Hey everyone, it’s John, welcome to our recipe page. Today, I will show you a way to prepare a special dish, use-up gammon, chestnut mushroom & mascarpone risotto. It is one of my favorites food recipes. For mine, I will make it a little bit tasty. This is gonna smell and look delicious.
Great recipe for Use-up Gammon, Chestnut Mushroom & Mascarpone Risotto. Gammon joints are a family favourite and come with the bonus of such versatile leftovers. This take on a ham risotto is one option. On this occasion I've not used any herbs apart from the parsley garnish as I had a.
Use-up Gammon, Chestnut Mushroom & Mascarpone Risotto is one of the most favored of recent trending foods in the world. It is simple, it is fast, it tastes delicious. It’s enjoyed by millions daily. Use-up Gammon, Chestnut Mushroom & Mascarpone Risotto is something that I have loved my whole life. They are fine and they look fantastic.
To begin with this recipe, we have to first prepare a few components. You can have use-up gammon, chestnut mushroom & mascarpone risotto using 16 ingredients and 6 steps. Here is how you cook that.
The ingredients needed to make Use-up Gammon, Chestnut Mushroom & Mascarpone Risotto:
- Take 1 tbsp cold-pressed rapeseed oil
- Take 1 onion, finely chopped
- Prepare 1 red onion, finely chopped
- Prepare 150 g chestnut mushrooms, sliced
- Take 3 cloves garlic, finely chopped
- Get 1 red pepper, deseeded and in short, thin slices
- Make ready 300 g arborio rice
- Get 250 ml dry white wine
- Take 1 l chicken stock (I used 2 Knorr stock pots)
- Prepare 300 g cooked gammon, in small chunks
- Make ready 2 tbsp Dijon mustard
- Make ready 75 g mascarpone
- Take 75 g Parmesan cheese, grated
- Make ready Salt
- Get Ground black pepper
- Get Fresh parsley leaves, chopped
Stir in the ham and mushrooms, then pour this. This take on a ham risotto is one option. On this occasion I've not used any herbs apart from the parsley garnish as I had a request for a "herb-free" day! Sub one or two cups of chopped mushrooms for another vegetable in this tasty kitchen-sink fried rice.
Steps to make Use-up Gammon, Chestnut Mushroom & Mascarpone Risotto:
- Heat oil in a large frying or sautรฉ pan and gently fry the onions on a medium-high heat for 4 minutes, stirring only to avoid sticking.
- Add the mushrooms, garlic and pepper and fry for a further 2 minutes, stirring occasionally.
- Stir in the rice and cook for a further minute. Then increase the heat to high.

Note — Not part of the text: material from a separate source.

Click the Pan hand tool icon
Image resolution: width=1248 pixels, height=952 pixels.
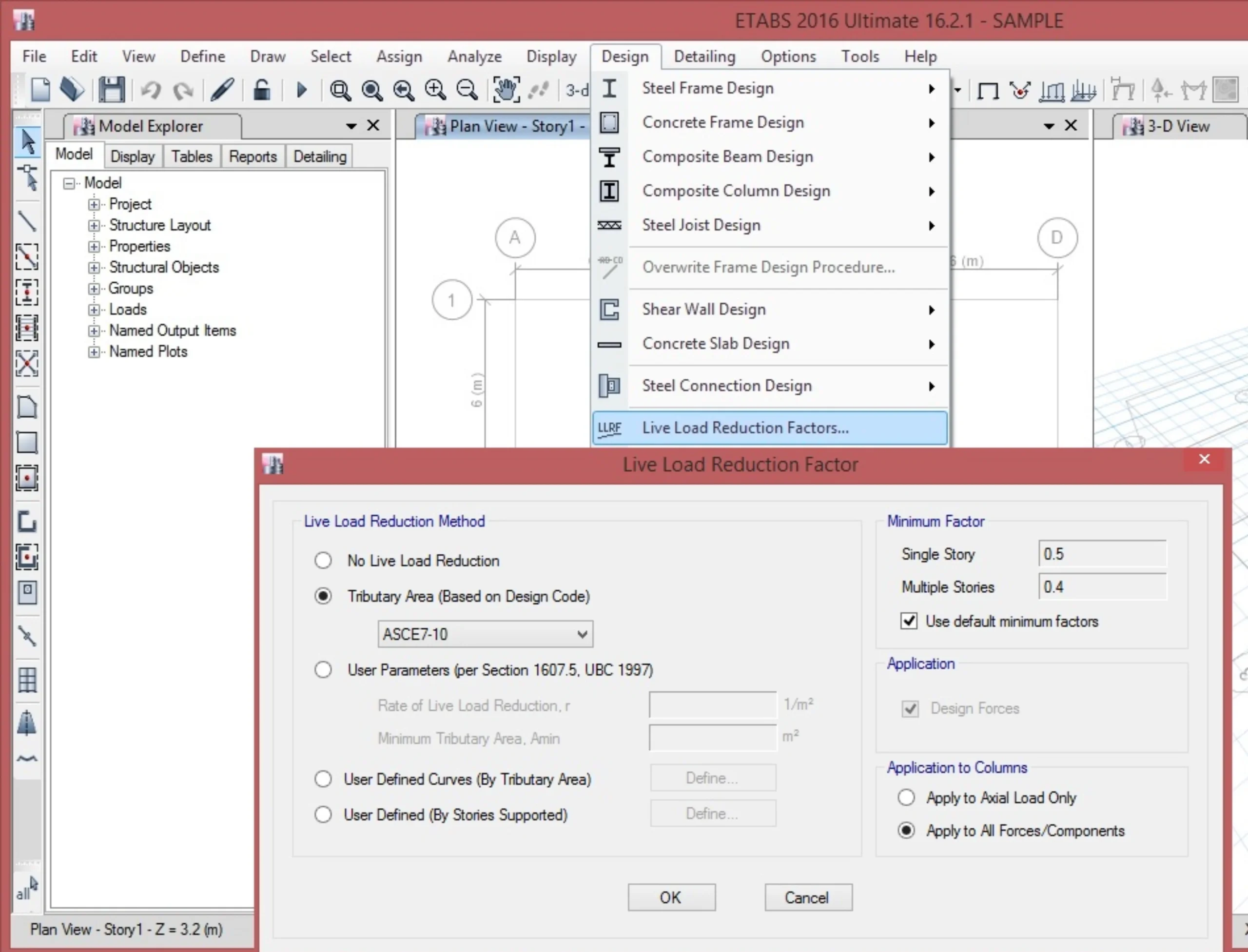[x=506, y=90]
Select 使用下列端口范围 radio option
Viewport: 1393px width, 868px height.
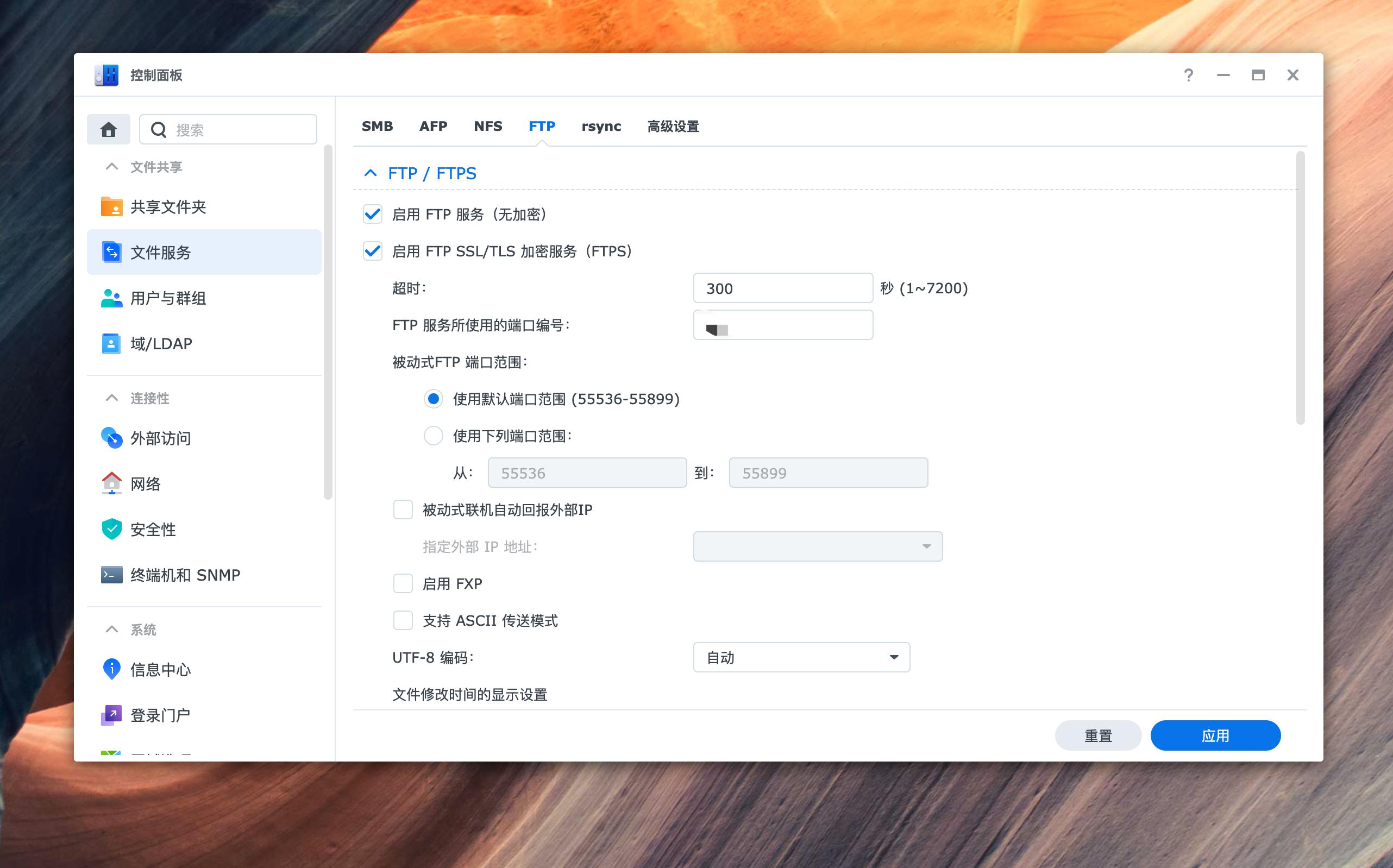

- Add the wine, allow a couple of minutes for the alcohol to mostly evaporate and then add the stock, a little (say 100 ml at a time) at a time, constantly stirring, and wait for that to be absorbed before adding more, stirring continuously. It should basically be at the boil/fast simmer and if the liquid is added judiciously it should take around 15 minutes, by which time the rice should be almost cooked. Do add a little more liquid if it looks like going dry - but only add a little at a time.
- Add the ham, mustard, mascarpone and Parmesan. Continue cooking, thoroughly and continuously but gently stirring, for just a few more minutes until the rice is properly cooked. Season to taste.
- Serve immediately onto warmed plates or bowls and garnish with the parsley.
On this occasion I've not used any herbs apart from the parsley garnish as I had a request for a "herb-free" day! Sub one or two cups of chopped mushrooms for another vegetable in this tasty kitchen-sink fried rice. It's perfect for cooking down what's hanging out in your crisper drawer. They are very much like cremini mushrooms and about the same size. They have better flavour and texture than the plain white mushrooms.
So that is going to wrap it up for this special food use-up gammon, chestnut mushroom & mascarpone risotto recipe. Thank you very much for your time. I am confident that you can make this at home. There’s gonna be more interesting food in home recipes coming up. Remember to bookmark this page on your browser, and share it to your family, colleague and friends. Thank you for reading. Go on get cooking!